O que talvez soe como um exercício fútil, e francamente algo lunático, de entusiastas um pouco entusiasmados demais por sua área de expertise é, na verdade, um ensaio original — híbrido, ele próprio, de ficção especulativa, artigo acadêmico e divulgação para público geral — sobre coisas que já fazem parte no dia a dia de quem escreve. E mais importante: sobre decisões nessa área que, como em tudo aquilo que envolve o quase-monopólio das Big Techs suspeitas de sempre, Google à frente, talvez não sejam as mais sensatas. Por que as máquinas seriam melhores do que nós na seleção — de preferência não só criativa, mas também ética — de conteúdos, se são os humanos a alimentá-las do bom e do ruim, do bonito e do feio? As escolhas quem faz, enfatizam os pesquisadores, somos nós. No excuses.

Isso não deveria nos impedir de reconhecer que os avanços do presente, mesmo quando vistos daquele hipotético futuro do início deste texto, são impressionantes — conforme já defendi anteriormente aqui mesmo no Cândido.

Eis a prova definitiva — e a revelação final: a primeira parte deste artigo é, com alguns retoques, uma tradução automática de uns poucos parágrafos (de um total de cerca de quarenta páginas) do livreto produzido pelos pesquisadores de Cambridge.

A peça acabada cuja leitura você agora conclui, porém, é de autoria do “bibliotecário de Borges” que aqui digita as linhas finais. De todas as combinações possíveis nas profundezas de labirínticas prateleiras, é o resultado das escolhas deste que, por fim, assina o texto.

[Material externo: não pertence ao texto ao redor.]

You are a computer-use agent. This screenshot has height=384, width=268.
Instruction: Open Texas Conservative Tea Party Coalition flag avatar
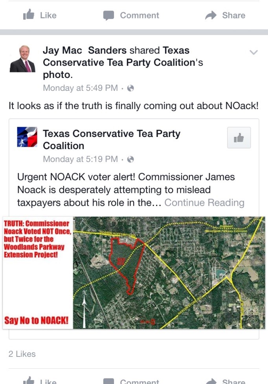(27, 137)
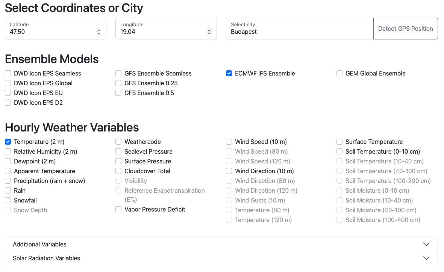Disable Soil Temperature (0-10 cm)
The height and width of the screenshot is (272, 444).
(339, 151)
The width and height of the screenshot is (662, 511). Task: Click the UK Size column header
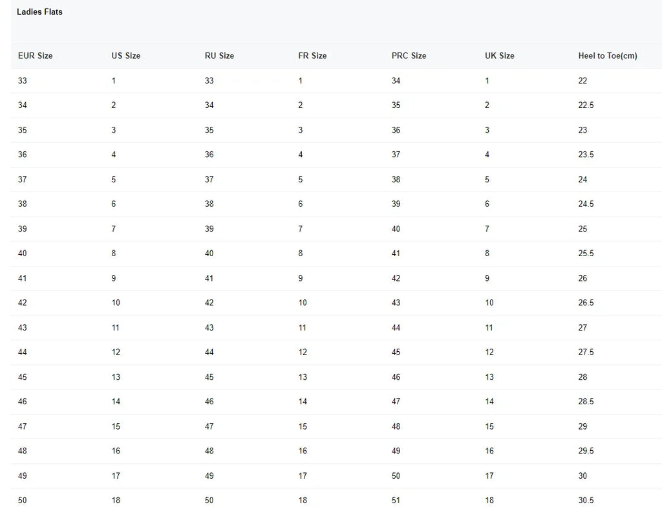click(500, 56)
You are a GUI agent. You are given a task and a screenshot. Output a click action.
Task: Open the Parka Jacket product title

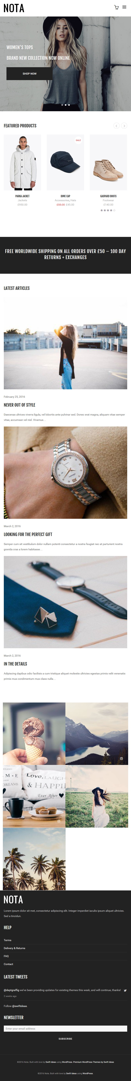point(22,196)
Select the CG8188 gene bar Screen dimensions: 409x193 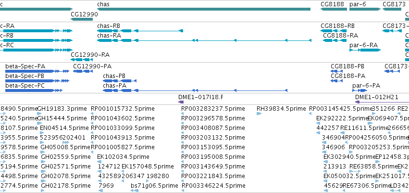(334, 9)
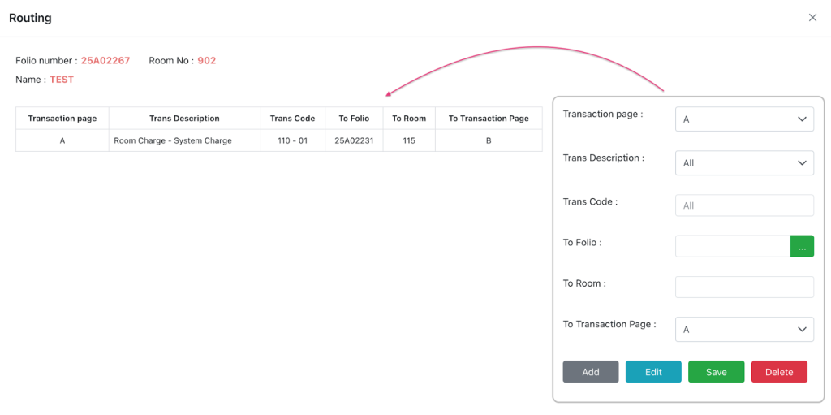This screenshot has width=831, height=415.
Task: Save the routing with the green Save button
Action: click(716, 372)
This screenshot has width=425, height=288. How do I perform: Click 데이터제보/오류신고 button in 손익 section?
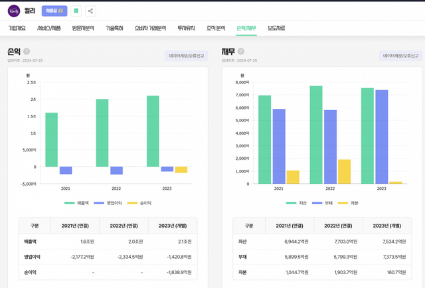pyautogui.click(x=186, y=56)
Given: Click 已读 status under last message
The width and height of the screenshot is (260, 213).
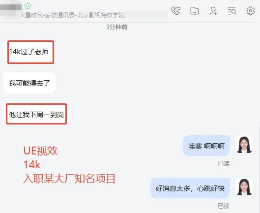Looking at the screenshot, I should (224, 206).
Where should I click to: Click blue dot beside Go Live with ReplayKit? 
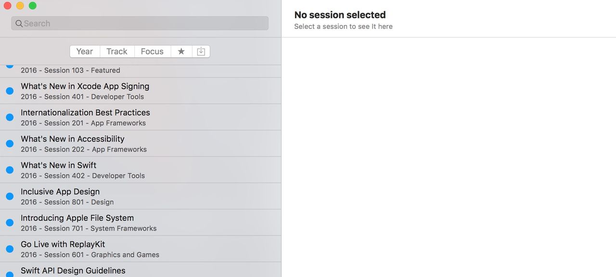10,249
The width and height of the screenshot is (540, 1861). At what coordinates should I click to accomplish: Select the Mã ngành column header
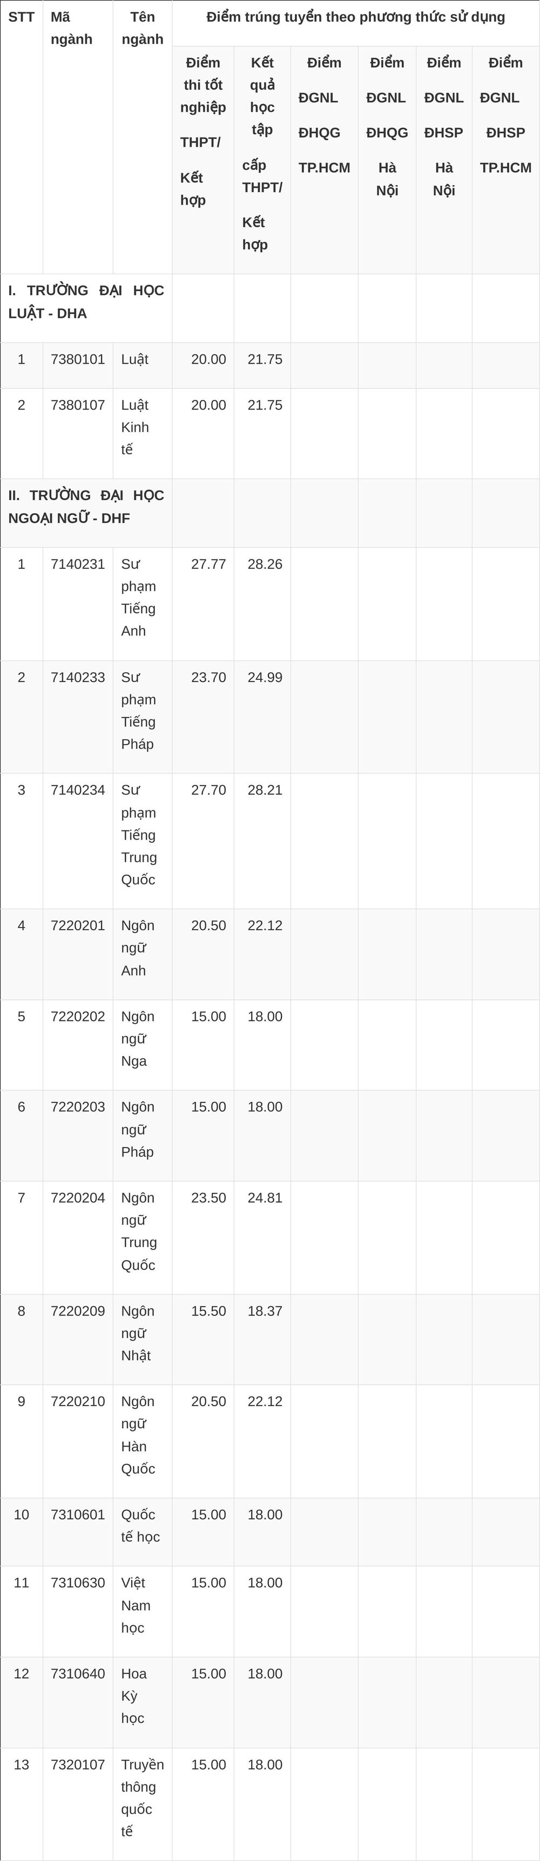click(72, 28)
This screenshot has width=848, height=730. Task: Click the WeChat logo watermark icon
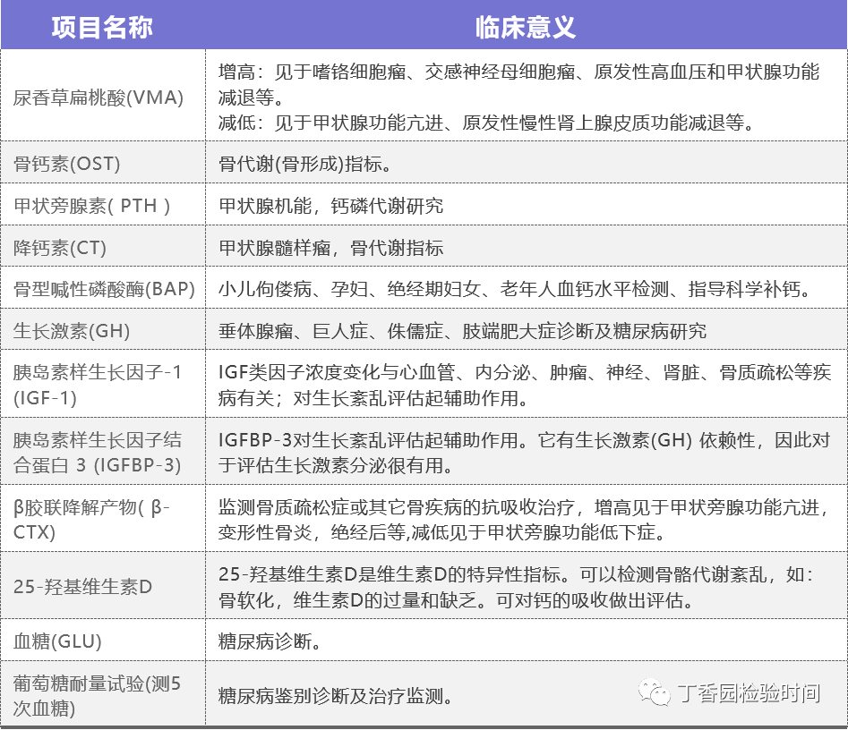[x=653, y=693]
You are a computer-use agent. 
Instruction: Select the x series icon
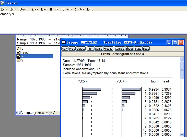tap(18, 56)
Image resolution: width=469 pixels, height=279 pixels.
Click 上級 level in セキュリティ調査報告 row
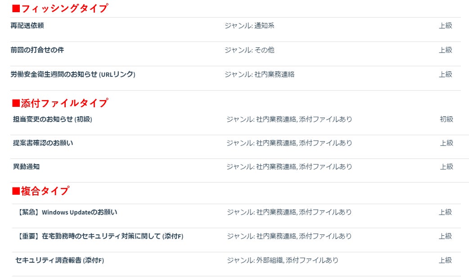445,260
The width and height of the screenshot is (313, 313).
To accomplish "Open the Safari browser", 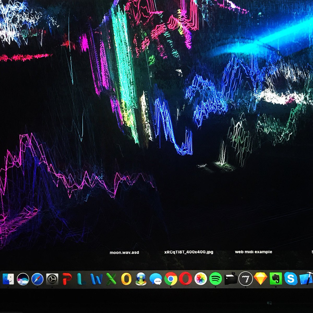I will point(38,281).
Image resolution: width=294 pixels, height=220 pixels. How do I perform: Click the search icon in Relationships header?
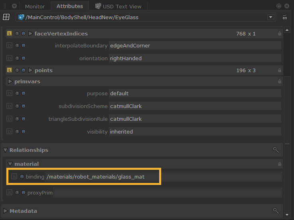(276, 150)
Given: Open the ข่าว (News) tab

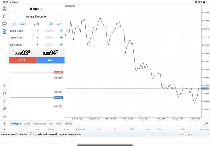Looking at the screenshot, I should 51,124.
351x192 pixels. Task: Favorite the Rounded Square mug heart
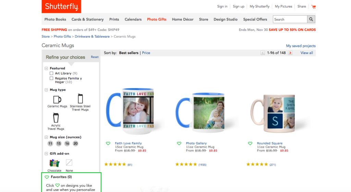250,143
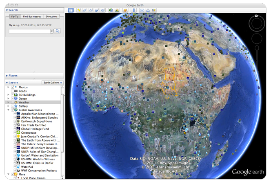Uncheck the WaterAid layer checkbox

15,166
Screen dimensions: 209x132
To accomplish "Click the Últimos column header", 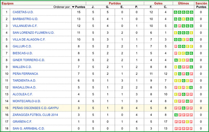I will (183, 3).

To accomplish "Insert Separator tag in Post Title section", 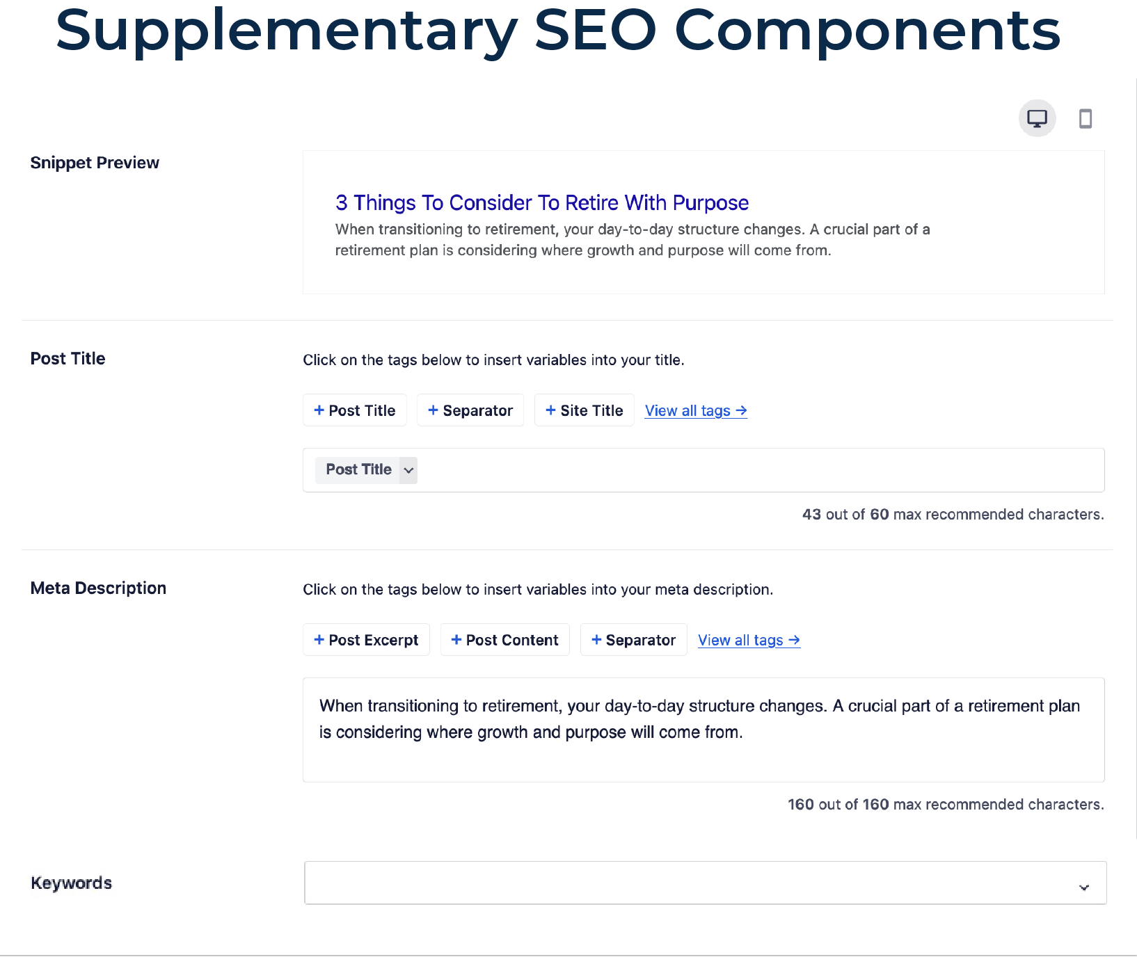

Parodiando Asimov: eu, autor.

 

 

Christian Schwarz nasceu e vive em Curitiba. Estudou língua e literatura francesas na Universidade Paris IV (Sorbonne), na França, e cursou pós-graduação em literatura na University of Central England (UCE), em Birmingham, etapa de sua formação concluída na UFPR com um mestrado em Estudos Literários. Traduziu autores como Jonathan Coe, Nick Hornby, Hanif Kureishi, Graham Greene, Philip Roth, Jeffrey Eugenides e F. Scott Fitzgerald.